終末期は、すでに治療をあきらめた状態ということですが、いきなり死に至るわけではないという状態です。
これからの時間をどうしていくか、について(もし意識がある状態なら)、自分で決めていくべき重要なことがあります。
その一つが、
・延命治療を取るか、QOLを取るか?
という問題です。
延命治療というと
・点滴
・胃ろう
…
など、
いろいろと、生存している時間を延長する方策はあるのですが、
それに意味を見出すかどうかというのは,
人それぞれの価値観によるところが大きいと思います。お医者さんとしては、決定しにくいことこの上ない問題で、本人が決めるしかない部分になってきます。(勝手に延命治療をやめたりすると、医師が訴えられたりする場合もある)

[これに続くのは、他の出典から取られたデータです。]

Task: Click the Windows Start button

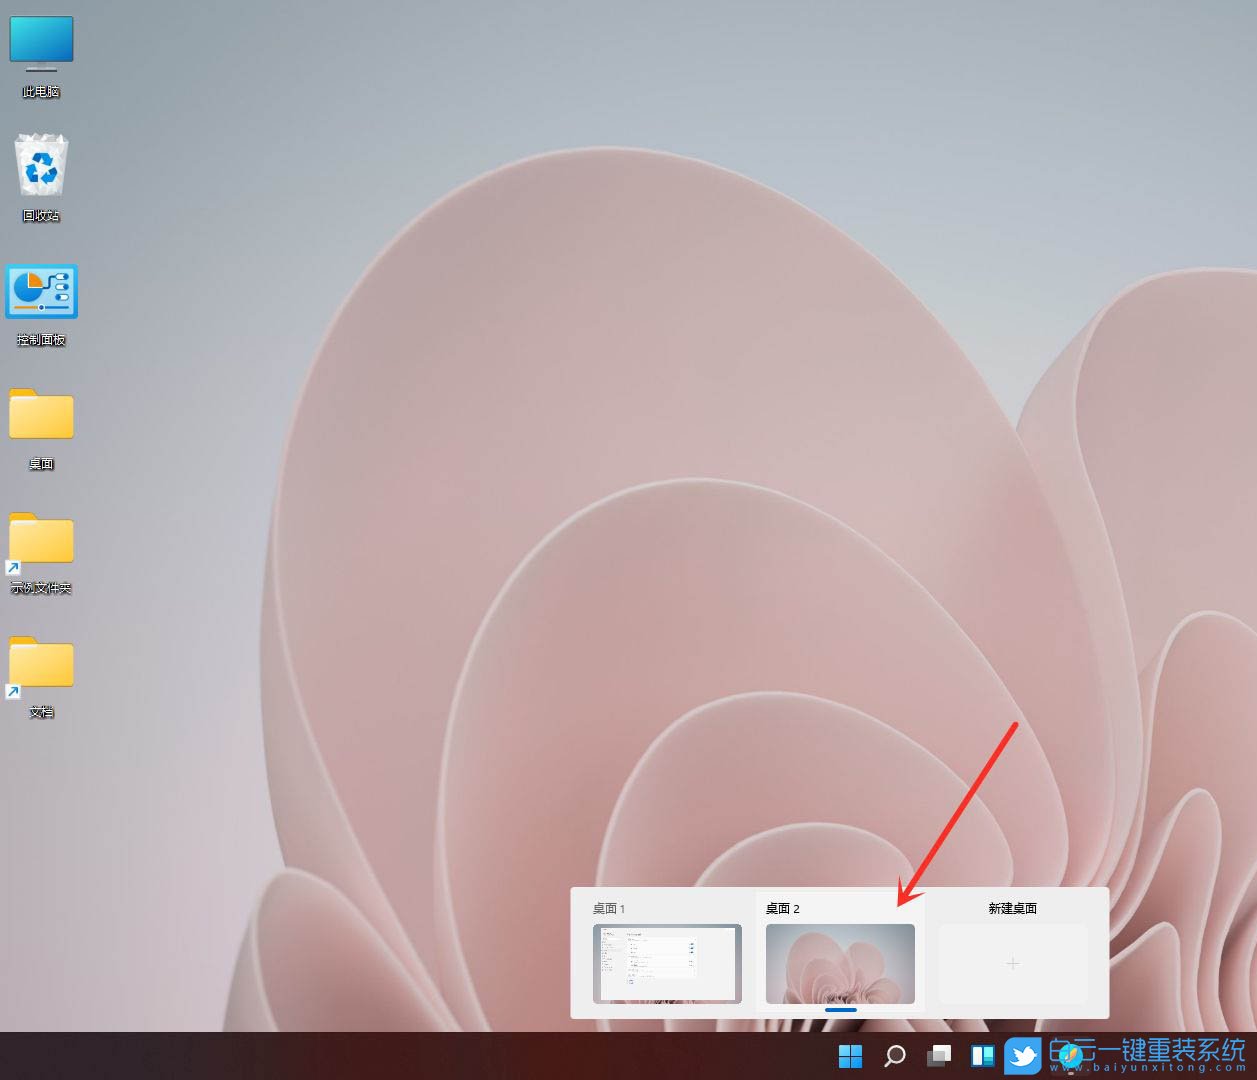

苦痛を伴う場合もあるため、それなら残された時間は短くなるかもしれないが、苦痛の無い(または少ない)方法で、過ごしていきたい
と考える場合は、QOL(Quality Of Life:人生の質)
を取ることになります。
なかなか難しい決断ですよね。
自分だったらQOLだな、などと、今は思っていますが、いざ現実に直面したらどうなるかわからない、というのが正直なところです。
このような意思決定についても、家族以外で、相談に乗ってくれる存在が
・終末期ケア専門士
だったりするわけです。
非常にありがたいですよね。
その他にも基本的な「痛み」についての緩和ケアなど、各種病気の具体的な症状に応じて、どんな投薬をしていくかなどの相談にも乗ってくれそうです。
というのも、そもそもどんな人がなれるのか?
という話になりますが、
もともと看護系や介護系の経験を積んだ方がなれる職種ですので、
かかっている病院や、施設にもいる可能性が高いということになります。
ただ、個人的に思うのは、
肉体的なケアよりも、やはり精神的なケア、悩みの相談に乗ってくれる役割の部分が大きいのではないかと思っています。
話を聞いてくれるだけでもありがたい瞬間というのはだれしもあるのではないでしょうか。
こういう方がいるのならば、最後の最後でヘンな宗教にはまる、なんてこともなさそうかな、と個人的には思っています(もちろん、いい宗教もあるとは思っていますが)。
まとめ
さて、まとめますと
終末期ケア専門士は、
終末期の
・医療的なケア
だけでなく、
・精神的なケア
とくに、
終末期に直面する大きな意思決定の問題
・延命か? QOLか?
などについても相談に乗ってくれる存在でもある。
ということでした。
終末期をどうするかについて、元気なうちに自分自身でイメージしておくことも大事かと思います。
また、 家族には言いづらいこと、またはおひとりさまの場合でも、客観的な意見をもらえそうですので、そういった資格者がいるかどうかという視点で、病院や施設選びに役立ててみてはいかがでしょうか?